Бейтс попятился, исчезая в буране. Зеркало превратилось в грань кристалла, в распахнутую дверь, которую помянул убийца – и Шевалье рухнул в эту дверь, в снежную метель Зазеркалья. Его подхватило, завертело в ледяном воздухе. Отовсюду несся скрежет шестеренок, которому вторил перезвон хрусталя:

Время жизни он принесВ нашу компанию, к Маржолен.Много времени принес —Гей, гей, от самой реки...

Цепляясь лучами, снежинки выстраивались в двойную спираль без начала и конца. Он вращался, повинуясь движению спирали, увлекаемый потоком – мирового эфира? флогистона? собственного безумия? В прорехах механизма замелькали движущиеся картины – проносясь мимо, он успевал выхватить взглядом фрагменты чужой жизни.

Так выглядывают из окошка мчащейся кареты.

Две армии схлестнулись на поле брани. Передние ряды окутаны дымом, палят пушки; не умолкая, плюется огнем странная конструкция с шестью вращающимися стволами. Солдаты валятся, как подкошенные, падает знаменосец... Всплывает в небо воздушный шар, похожий на сигару из металла, раздувшуюся от гордыни. Под ним едва угадывается гондола для пассажиров. Вращаются мощные винты, приводя гиганта в движение; внизу ликует нарядно одетая толпа. В толще вод скользит капля серебра; в круглые окошки-иллюминаторы видны лица людей, сидящих внутри. Седой человек в кургузом сюртуке выводит формулу за формулой – крошащимся мелом на аспидной доске...

В уравнениях, как в зеркале, отражались записи Эвариста Галуа. Конечно, выкладки седого неизмеримо сложнее – и тем не менее сходство было налицо. Так внук походит лицом и статью на давно умершего деда.

...мои идеи еще недостаточно хорошо развиты в этой необъятной области...

...я не имею времени...

...вы решили затащить в постель само Время?

«Кровь Христова! Как же я раньше не догадался!»

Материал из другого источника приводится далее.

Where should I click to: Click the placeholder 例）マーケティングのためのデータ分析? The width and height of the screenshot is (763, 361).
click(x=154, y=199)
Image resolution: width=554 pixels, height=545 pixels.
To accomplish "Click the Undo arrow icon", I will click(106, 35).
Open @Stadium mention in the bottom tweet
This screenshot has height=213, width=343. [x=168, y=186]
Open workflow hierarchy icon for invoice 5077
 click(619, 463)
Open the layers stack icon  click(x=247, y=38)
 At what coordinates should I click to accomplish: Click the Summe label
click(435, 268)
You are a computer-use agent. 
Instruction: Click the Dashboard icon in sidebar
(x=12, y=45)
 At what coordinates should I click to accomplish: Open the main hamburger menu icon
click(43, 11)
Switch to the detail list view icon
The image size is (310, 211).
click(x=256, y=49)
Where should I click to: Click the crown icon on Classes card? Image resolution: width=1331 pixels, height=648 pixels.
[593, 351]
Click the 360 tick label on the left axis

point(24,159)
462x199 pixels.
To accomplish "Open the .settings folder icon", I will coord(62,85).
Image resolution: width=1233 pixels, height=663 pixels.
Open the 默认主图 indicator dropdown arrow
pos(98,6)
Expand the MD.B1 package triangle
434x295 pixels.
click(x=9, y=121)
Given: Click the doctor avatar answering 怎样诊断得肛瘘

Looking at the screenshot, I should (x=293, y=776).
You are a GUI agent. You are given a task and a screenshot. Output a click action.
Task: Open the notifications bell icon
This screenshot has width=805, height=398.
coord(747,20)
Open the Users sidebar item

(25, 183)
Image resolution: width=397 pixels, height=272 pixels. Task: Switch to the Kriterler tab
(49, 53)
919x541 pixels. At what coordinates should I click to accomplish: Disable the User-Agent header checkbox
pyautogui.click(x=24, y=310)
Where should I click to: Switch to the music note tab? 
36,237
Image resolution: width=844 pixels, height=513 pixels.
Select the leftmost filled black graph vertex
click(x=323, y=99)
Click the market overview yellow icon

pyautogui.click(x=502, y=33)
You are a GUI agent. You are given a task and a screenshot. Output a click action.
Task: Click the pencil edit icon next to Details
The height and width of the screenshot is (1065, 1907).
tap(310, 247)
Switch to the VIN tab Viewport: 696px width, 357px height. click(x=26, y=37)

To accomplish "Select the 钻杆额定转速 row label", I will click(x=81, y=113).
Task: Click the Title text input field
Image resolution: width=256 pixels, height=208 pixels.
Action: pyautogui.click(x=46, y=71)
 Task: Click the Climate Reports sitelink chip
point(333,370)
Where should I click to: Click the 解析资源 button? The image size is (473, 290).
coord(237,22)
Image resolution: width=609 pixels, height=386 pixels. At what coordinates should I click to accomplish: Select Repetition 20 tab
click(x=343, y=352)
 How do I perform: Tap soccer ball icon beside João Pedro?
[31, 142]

Время – вот что имел в виду Галуа. Ему не хватало еще одного параметра, еще одной переменной – Времени! Он знал это, чувствовал и обязательно довел бы дело до конца, открыв людям математику нового измерения. Поэтому убийцы решили избавиться от бунтаря, пока у него еще не было Времени.

Они успели вовремя.

Во Время.

И все равно просчитались. Потому что у него, Огюста Шевалье, теперь есть Время! Эварист Галуа сделал другу посмертный подарок. Вот он – Механизм Времени! – двойная спираль из снежинок-шестеренок. Меняя направление вращения, гигантский «штопор» ввинчивается в Прошлое и Будущее. Это не галлюцинации, не горячка мозга...

Огюста охватила эйфория.

«Дальше! Неси меня дальше, через века! – закричал он во все горло. – Я хочу видеть все!» Его вопль услышали. Вращение спирали ускорилось; ветер дул в спину, наполняя парус бурана. Кажется, он продолжал кричать, как сумасшедший, когда в виски ударил Голос.